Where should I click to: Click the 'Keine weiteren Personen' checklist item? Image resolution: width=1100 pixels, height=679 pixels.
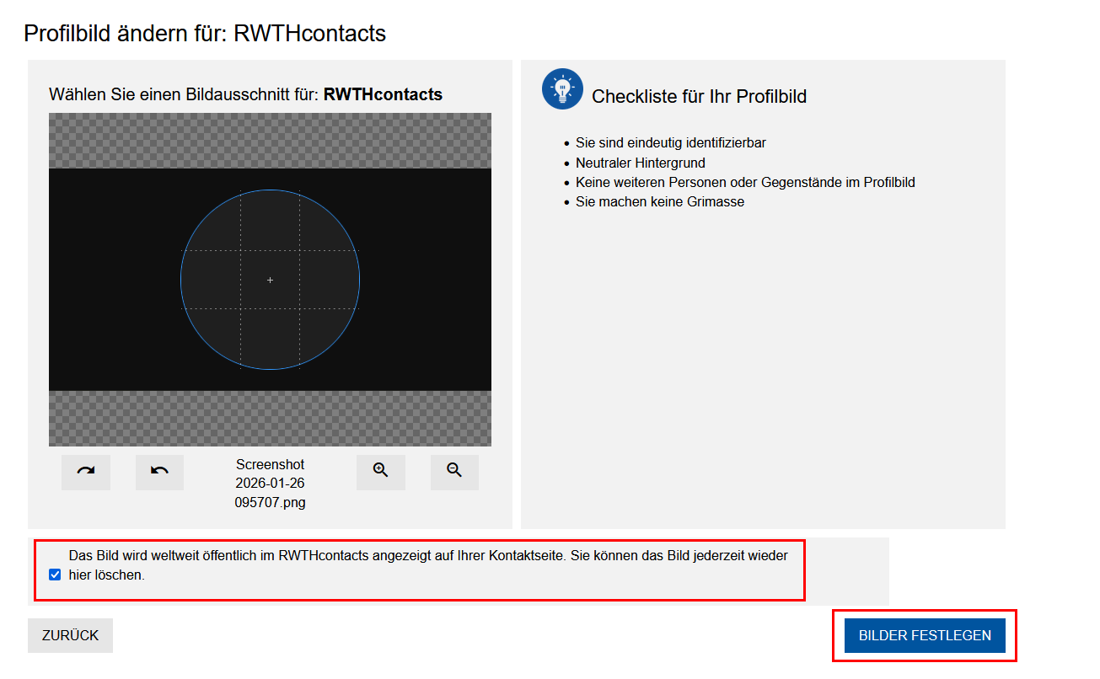click(745, 182)
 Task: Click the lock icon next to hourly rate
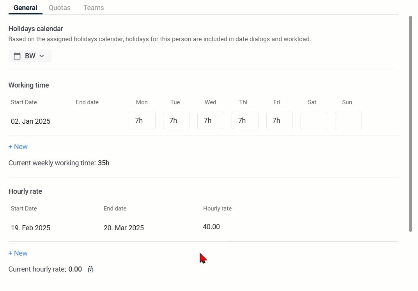pyautogui.click(x=90, y=269)
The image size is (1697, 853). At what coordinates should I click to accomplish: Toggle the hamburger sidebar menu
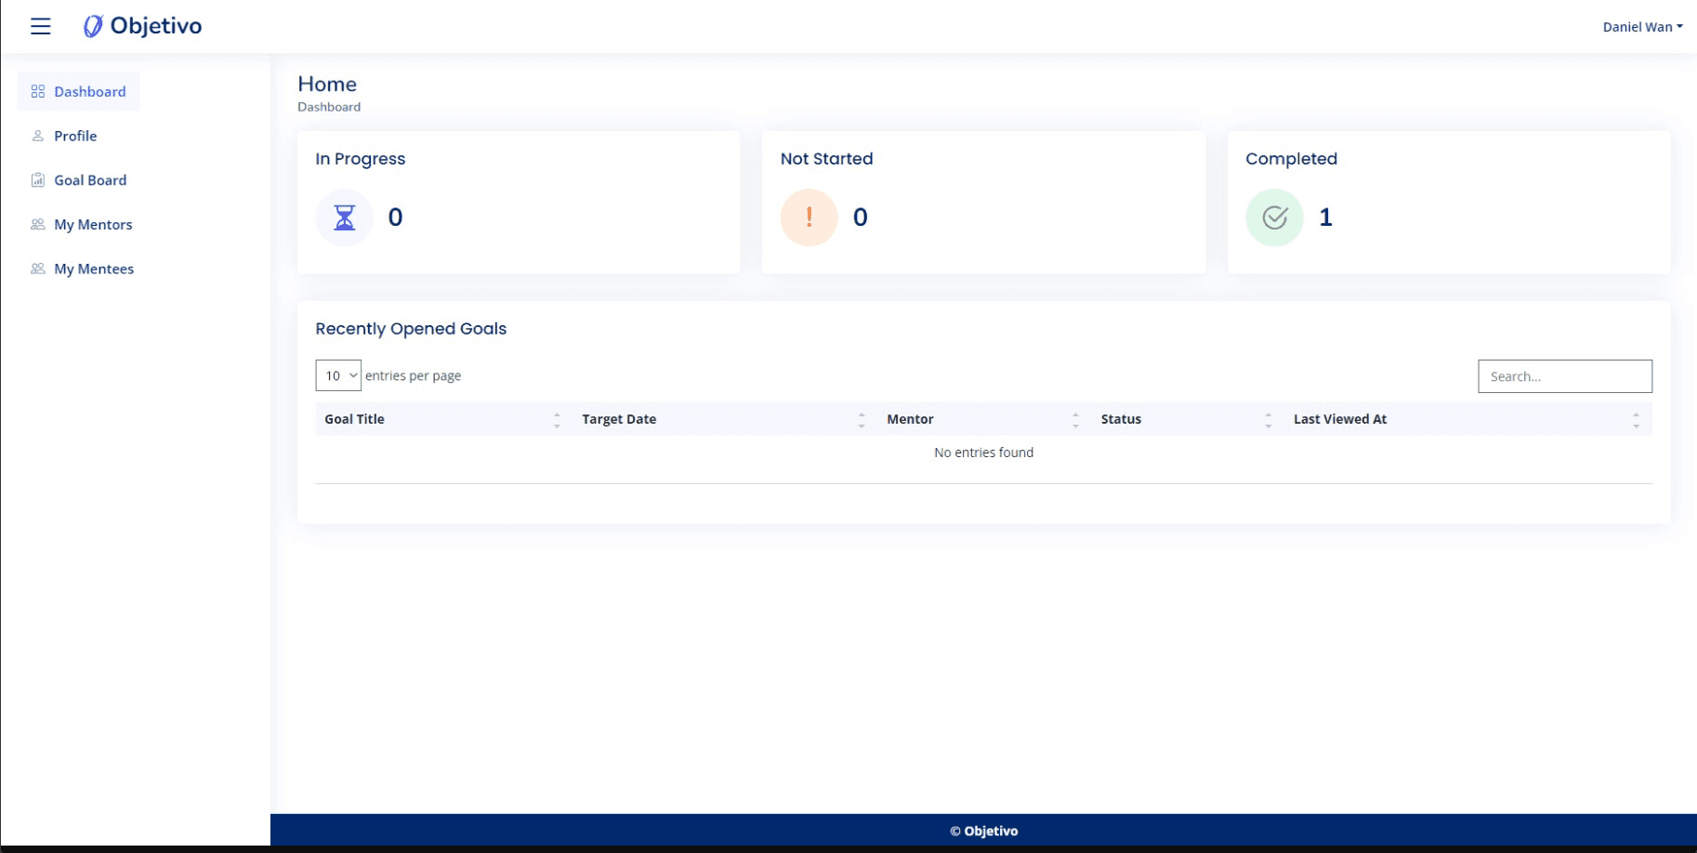40,26
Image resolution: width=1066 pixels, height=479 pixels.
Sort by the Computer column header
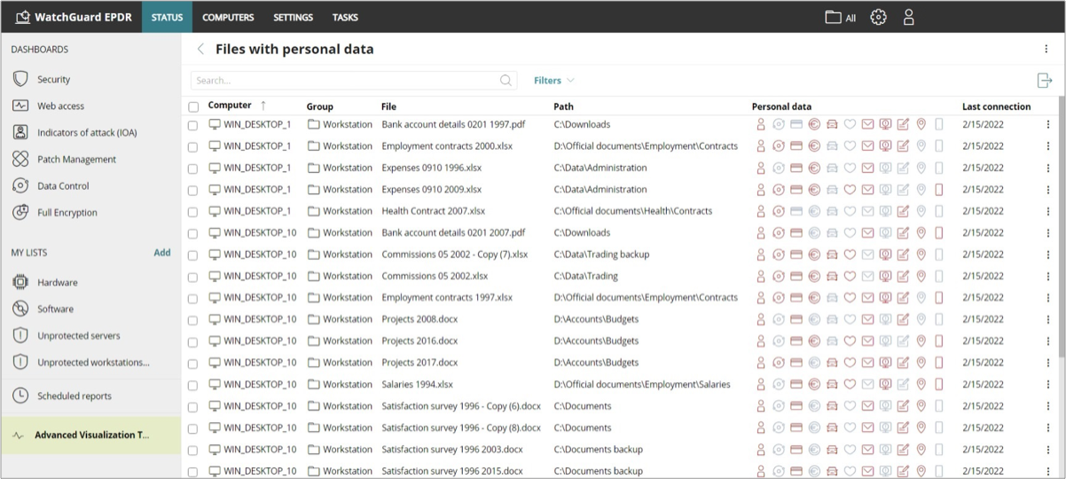pyautogui.click(x=230, y=106)
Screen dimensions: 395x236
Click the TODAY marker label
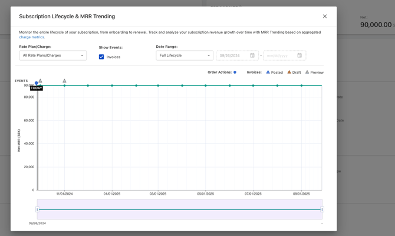pyautogui.click(x=37, y=89)
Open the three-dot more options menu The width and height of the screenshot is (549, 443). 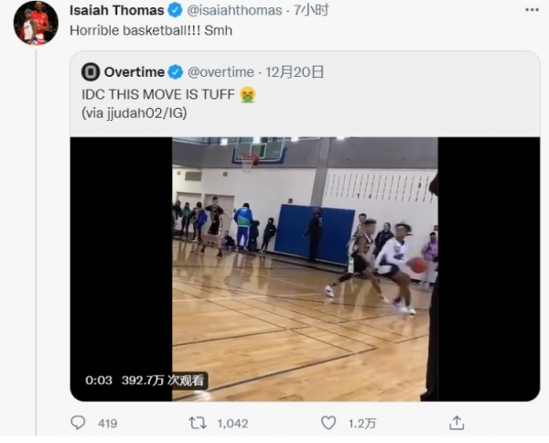531,10
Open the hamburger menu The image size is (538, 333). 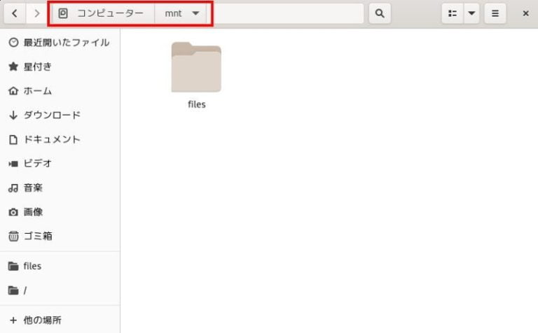[495, 13]
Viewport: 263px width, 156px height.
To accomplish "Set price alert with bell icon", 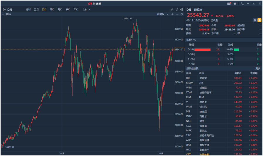I will (x=255, y=20).
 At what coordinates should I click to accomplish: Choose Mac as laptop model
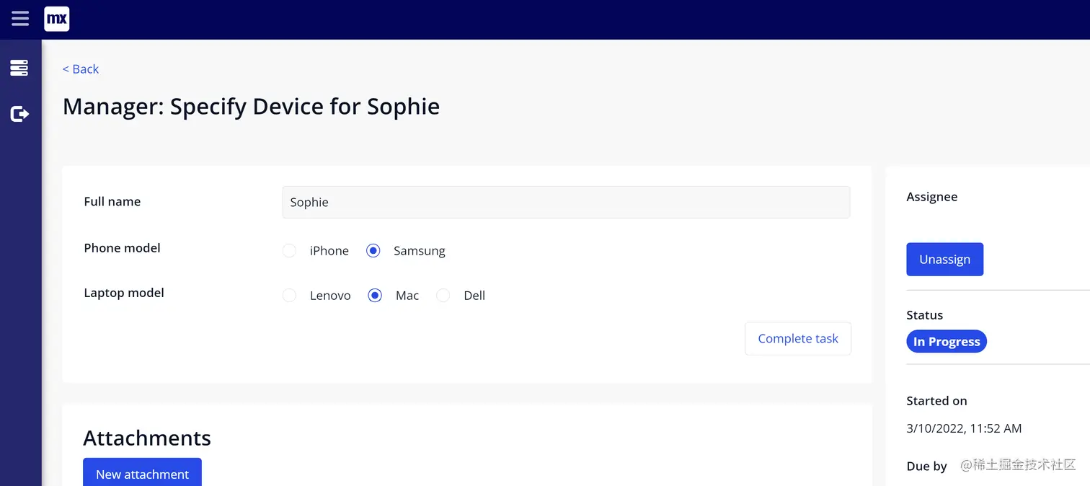[375, 296]
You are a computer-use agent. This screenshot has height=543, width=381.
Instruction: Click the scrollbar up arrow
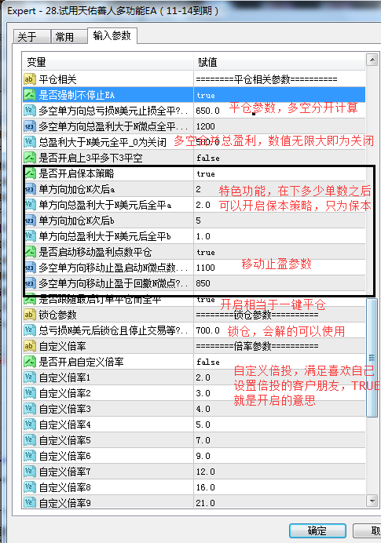pyautogui.click(x=372, y=60)
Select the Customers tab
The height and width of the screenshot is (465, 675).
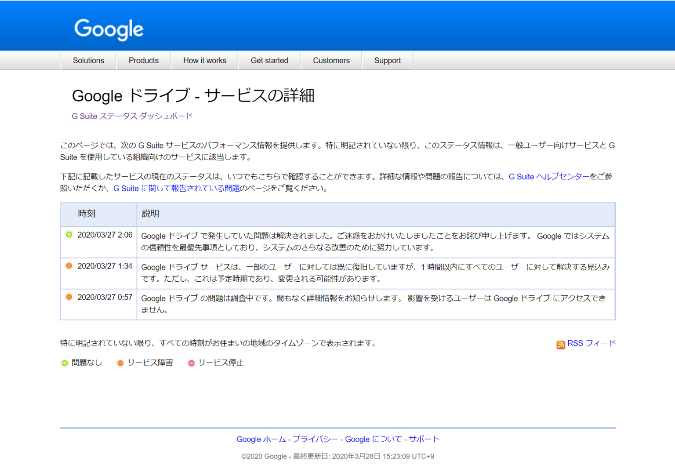tap(331, 60)
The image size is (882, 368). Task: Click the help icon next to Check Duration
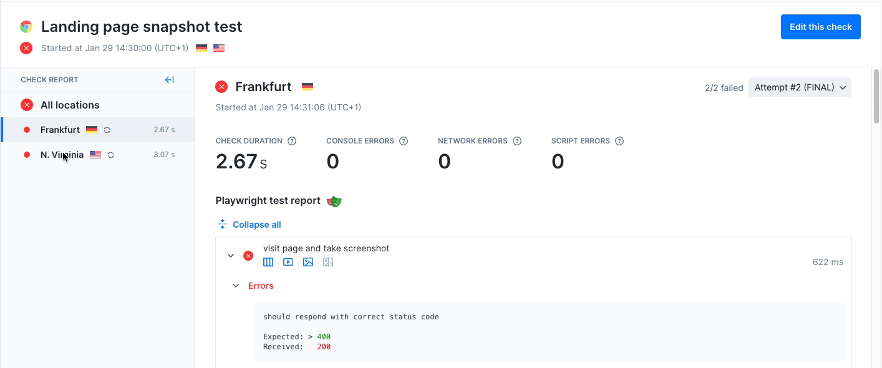pos(291,141)
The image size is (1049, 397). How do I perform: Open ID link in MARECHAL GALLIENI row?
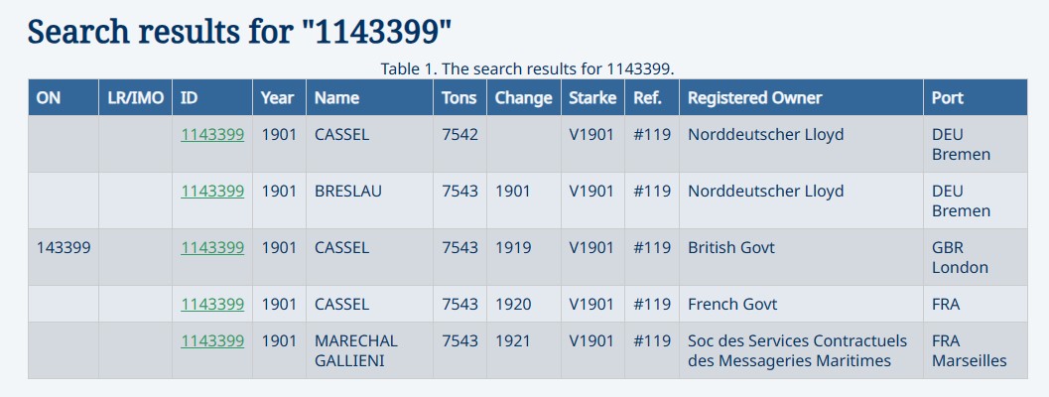point(212,340)
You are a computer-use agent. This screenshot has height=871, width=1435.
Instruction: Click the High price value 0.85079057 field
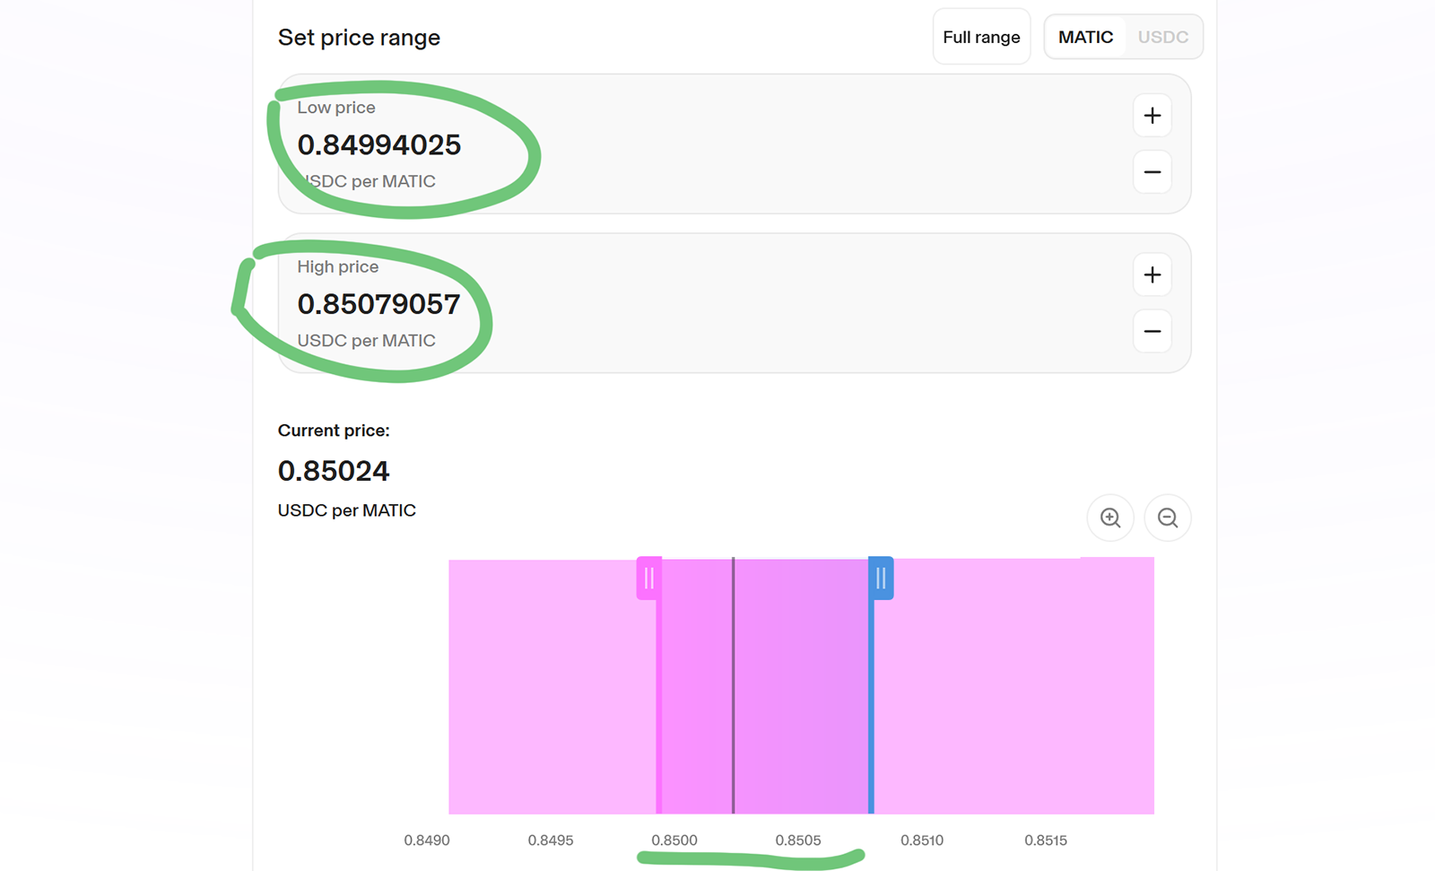point(378,305)
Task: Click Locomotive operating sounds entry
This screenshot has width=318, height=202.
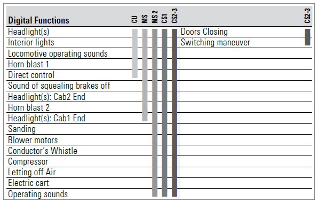Action: click(58, 53)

▬▬▬▬▬▬▬▬▬▬

▶ **AIM OF THE TASK**
Gather each line from the entries above that includes the word "agent".

▶ **TASK SOLUTION**
You are a computer-use agent. This screenshot has height=543, width=381.
You are a computer-use agent. This screenshot has height=871, width=1435.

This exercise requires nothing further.